Orthotopic glioma model: The therapeutic efficacy of rTLM-LF was further investigated using the GL261 orthotopic glioma model established on the male Balb/c mice (6-week old) as described the subsection above. The GL261-bearing mice randomly divided into three groups were given saline (n = 7), rTCS (n = 10), and rTLM-LF (n = 10) at an intravenous dose of 100 nmol/kg (q.o.d.). The survival rate and animal body weight change were recorded to evaluate the antiglioma therapeutic efficacy. In another parallel experiment, orthotopic GL261-xenografted mice, grouped by the same method, were given saline, rTCS (100 nmol/kg), and rTLM-LF (100 nmol/kg) for consecutive three days. The animals were then humanely sacrificed, and the brains and major organs (liver, spleen, lung and kidney) were collected for H&E staining and pathologic analysis. The blood samples were also collected for detection of plasma AST/ALT and ALP levels to evaluate the hepatotoxicity.
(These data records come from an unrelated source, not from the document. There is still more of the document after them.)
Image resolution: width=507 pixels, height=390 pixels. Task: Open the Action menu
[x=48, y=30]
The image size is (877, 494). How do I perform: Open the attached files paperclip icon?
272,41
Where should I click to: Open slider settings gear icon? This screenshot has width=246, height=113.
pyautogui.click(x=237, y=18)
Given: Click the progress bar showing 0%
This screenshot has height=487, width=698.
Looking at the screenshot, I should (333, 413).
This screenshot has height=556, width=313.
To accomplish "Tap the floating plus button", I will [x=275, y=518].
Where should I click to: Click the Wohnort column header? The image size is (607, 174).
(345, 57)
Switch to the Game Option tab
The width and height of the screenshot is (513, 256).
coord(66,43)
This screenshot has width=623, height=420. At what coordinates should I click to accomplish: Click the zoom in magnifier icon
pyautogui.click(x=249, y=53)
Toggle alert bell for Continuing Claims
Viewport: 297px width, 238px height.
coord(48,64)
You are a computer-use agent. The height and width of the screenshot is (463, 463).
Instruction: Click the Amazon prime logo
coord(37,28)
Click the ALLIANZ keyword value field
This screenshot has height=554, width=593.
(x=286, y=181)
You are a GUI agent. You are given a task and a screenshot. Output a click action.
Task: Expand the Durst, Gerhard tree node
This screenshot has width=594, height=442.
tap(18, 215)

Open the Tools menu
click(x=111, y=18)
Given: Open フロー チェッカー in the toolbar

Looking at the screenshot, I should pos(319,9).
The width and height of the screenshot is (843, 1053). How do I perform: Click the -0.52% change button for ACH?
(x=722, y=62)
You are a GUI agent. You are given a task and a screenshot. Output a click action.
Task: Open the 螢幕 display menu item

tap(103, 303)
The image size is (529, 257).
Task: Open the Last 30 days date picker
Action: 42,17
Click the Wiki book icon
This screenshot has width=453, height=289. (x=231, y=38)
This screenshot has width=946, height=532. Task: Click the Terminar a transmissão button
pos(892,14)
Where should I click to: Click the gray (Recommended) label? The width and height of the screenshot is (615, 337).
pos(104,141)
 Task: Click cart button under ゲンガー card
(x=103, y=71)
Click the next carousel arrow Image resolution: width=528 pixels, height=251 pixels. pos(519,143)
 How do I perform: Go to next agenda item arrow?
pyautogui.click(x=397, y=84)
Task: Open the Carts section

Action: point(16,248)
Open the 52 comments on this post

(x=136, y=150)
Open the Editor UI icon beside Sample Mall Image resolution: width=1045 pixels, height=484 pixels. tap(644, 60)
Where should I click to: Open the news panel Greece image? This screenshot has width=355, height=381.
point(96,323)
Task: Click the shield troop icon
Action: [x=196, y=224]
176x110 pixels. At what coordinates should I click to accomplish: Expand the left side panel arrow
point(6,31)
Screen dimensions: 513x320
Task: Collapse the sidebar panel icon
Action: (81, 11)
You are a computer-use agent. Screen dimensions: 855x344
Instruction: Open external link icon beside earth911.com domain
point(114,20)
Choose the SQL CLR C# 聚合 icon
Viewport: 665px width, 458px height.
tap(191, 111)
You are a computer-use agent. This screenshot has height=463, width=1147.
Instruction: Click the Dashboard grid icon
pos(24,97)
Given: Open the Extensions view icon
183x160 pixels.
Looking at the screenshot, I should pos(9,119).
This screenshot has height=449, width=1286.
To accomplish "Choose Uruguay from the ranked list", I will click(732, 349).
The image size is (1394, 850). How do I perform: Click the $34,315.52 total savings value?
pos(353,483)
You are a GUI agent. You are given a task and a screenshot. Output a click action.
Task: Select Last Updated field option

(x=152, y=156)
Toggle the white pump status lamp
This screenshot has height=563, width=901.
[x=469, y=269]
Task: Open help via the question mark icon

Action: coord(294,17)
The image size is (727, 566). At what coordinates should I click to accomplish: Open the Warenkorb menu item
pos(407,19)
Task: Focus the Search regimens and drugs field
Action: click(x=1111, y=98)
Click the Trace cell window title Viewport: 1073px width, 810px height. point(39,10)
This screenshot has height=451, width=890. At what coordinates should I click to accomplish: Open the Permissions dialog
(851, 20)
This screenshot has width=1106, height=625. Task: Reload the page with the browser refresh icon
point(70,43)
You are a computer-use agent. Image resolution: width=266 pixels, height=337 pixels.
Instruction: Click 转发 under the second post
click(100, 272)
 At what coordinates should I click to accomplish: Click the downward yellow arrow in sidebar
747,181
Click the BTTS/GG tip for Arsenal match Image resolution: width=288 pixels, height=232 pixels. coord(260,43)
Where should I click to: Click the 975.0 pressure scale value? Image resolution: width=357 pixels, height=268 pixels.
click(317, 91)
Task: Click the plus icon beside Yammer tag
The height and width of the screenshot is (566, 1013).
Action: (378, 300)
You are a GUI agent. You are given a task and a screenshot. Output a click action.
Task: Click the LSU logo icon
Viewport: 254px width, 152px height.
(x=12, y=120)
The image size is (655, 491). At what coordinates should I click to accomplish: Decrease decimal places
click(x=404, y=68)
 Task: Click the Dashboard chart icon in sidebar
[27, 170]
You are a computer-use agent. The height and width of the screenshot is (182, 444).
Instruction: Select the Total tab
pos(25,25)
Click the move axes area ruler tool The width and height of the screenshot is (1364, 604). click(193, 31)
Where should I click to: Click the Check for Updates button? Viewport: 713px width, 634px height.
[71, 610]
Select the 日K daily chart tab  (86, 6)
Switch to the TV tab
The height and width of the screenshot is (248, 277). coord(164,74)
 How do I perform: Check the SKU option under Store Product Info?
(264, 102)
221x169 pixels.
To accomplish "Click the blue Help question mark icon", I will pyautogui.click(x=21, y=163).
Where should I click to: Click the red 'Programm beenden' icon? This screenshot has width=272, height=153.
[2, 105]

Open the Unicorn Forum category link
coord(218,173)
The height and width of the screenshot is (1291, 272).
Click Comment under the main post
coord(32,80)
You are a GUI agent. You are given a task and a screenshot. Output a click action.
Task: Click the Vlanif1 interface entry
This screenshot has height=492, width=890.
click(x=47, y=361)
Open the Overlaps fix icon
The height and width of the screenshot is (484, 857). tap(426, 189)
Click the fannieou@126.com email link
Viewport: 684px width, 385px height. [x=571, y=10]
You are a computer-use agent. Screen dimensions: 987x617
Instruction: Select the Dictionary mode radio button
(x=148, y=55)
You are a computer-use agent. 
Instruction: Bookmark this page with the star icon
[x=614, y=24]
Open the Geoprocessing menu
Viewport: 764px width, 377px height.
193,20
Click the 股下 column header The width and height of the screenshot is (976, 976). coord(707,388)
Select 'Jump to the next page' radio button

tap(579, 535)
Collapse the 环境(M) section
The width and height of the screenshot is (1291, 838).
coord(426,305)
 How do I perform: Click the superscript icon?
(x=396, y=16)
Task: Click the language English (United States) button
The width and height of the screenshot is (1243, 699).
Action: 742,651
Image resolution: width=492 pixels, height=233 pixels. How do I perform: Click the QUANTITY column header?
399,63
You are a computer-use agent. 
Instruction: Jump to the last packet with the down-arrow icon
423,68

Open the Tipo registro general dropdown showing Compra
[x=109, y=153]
Female Balb/c mice (6-week old) were divided into three groups (five per group): rTCS, rTLM-LF, and rTCS-PEG. The animals were immunized at a dose of 10 μg protein per animal subcutaneously once every week for three times. Blood samples of each animal were collected from retro-orbital sinus seven days after the last immunization and serum were separated by centrifuge. The titer of anti-TCS IgG in serum samples was detected by ELISA assay. Briefly, rTCS was diluted by 50 mM bicarbonate buffer (pH 9.6) to 10 μg/ml and was coated to the bottom of a 96-well high-binding ELISA plate (Santa Cruz, USA) with 100 μl per well for 18 h at 4ºC. After washing with PBS-T for three times, the plate was blocked by PBS-T containing 1% BSA at 37ºC for 1.5 h. Serum samples were diluted by PBS-T containing 0.01% BSA to 1:1,000-1,000,000. The diluted serum sample (100 μl/well) was dispensed and incubated at 37ºC for 1 h. After washing three times, each well was incubated with 100 μl of the HRP-labeled goat anti-mouse secondary antibody (Santa Cruz, USA) diluted by 1,000 folds for 1 h. After secondary antibody was washed by PBS-T for three times, 200 μl of TMB substrate solution was added to each well and incubated for 15 min at 37ºC. The chromogenic reaction was terminated by adding 50 μl of 20% H2SO4 to each well. The absorbance was measured using a microplate reader at λ = 450 nm.
The results were shown as mean ± SD (n>3). Statistical analysis was conducted using ordinary one-way ANOVA test by GraphPad Prism. Survival analysis was conducted using Log-range (Mantel-Cox) test by GraphPad Prism. *p<0.05; **p<0.01; ***p<0.001.
This work was supported by 973 Program, China (2013CB932503, 2014CB931900) and NSFC, China (81172996, 81373357, 81422048, 81673382). The original TCS plasmid was kindly provided by Prof. Pang-Chui Shaw, The Chinese University of Hong Kong.